The founder of Microsoft Corporation (NASDAQ: MSFT)'s Hotmail web-based email service seems to be at it again. Sabeer Bhatia, Hotmail's founder, sold his company last decade to Microsoft for a cool $400 million. Hotmail went on to become the software giant's premiere web-based email service, which competes with Yahoo! Inc. (NASDAQ: YHOO)'s market-leading Yahoo! Mail and with Google, Inc.'s (NASDAQ: GOOG) Gmail product.Bhatia apparently wants another swipe at Ole' Softie, and he's launching a company named InstaColl that is aimed at Microsoft's lucrative Office productivity software franchise. Outside of the Windows operating system franchise, Microsoft's Office product line is the company's second-largest producer of revenue. Google's Docs & Spreadsheets program that came to prominence this year was originally thought of as a direct threat to Microsoft's Office business, but it's lukewarm capabilities so far have proven to be anything but that.

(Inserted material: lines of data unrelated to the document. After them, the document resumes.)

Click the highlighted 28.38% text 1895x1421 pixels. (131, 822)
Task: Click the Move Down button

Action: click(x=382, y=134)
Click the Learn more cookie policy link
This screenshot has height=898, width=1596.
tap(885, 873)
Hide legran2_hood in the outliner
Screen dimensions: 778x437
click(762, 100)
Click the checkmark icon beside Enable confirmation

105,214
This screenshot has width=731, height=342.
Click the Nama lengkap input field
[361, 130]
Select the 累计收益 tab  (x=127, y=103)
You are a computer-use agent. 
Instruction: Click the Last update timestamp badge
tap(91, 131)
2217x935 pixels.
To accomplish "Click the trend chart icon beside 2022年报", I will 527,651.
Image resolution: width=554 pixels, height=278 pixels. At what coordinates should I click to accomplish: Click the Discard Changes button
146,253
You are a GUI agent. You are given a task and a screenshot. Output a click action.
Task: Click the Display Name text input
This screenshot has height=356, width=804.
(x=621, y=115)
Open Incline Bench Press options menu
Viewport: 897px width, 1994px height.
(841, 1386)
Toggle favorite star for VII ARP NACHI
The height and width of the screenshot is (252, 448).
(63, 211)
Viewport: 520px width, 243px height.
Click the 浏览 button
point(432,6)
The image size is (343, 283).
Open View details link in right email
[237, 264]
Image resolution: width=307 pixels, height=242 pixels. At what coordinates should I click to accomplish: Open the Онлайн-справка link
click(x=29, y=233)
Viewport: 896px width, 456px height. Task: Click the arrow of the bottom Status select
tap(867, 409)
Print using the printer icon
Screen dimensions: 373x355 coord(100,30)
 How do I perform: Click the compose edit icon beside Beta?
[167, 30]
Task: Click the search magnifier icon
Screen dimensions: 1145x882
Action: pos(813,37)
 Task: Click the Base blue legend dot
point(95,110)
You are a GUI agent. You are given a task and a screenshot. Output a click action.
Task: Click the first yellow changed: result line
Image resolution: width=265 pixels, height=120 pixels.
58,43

Will InstaColl change the competitive landscape, then? Basically, InstaColl is a suite of online office productivity tools, which sounds an awfully lot like Google's Docs & Spreadsheets. InstaColl's "Live Documents" was designed to give customers the complete functionality offered by Microsoft's Word, Excel and PowerPoint software. And, the great news -- it's offered for free (just like Google's office applications). Live Documents offers offline access to documents (something Google is working on as well), which has been the Achille's Heel of the web-based Microsoft Office competition thus far. For InstaColl business users, the cost if $5 per month per user.
Not sure if Microsoft is worried here, but online document tools sure seem to be a hot area now -- and it will only become hotter with time.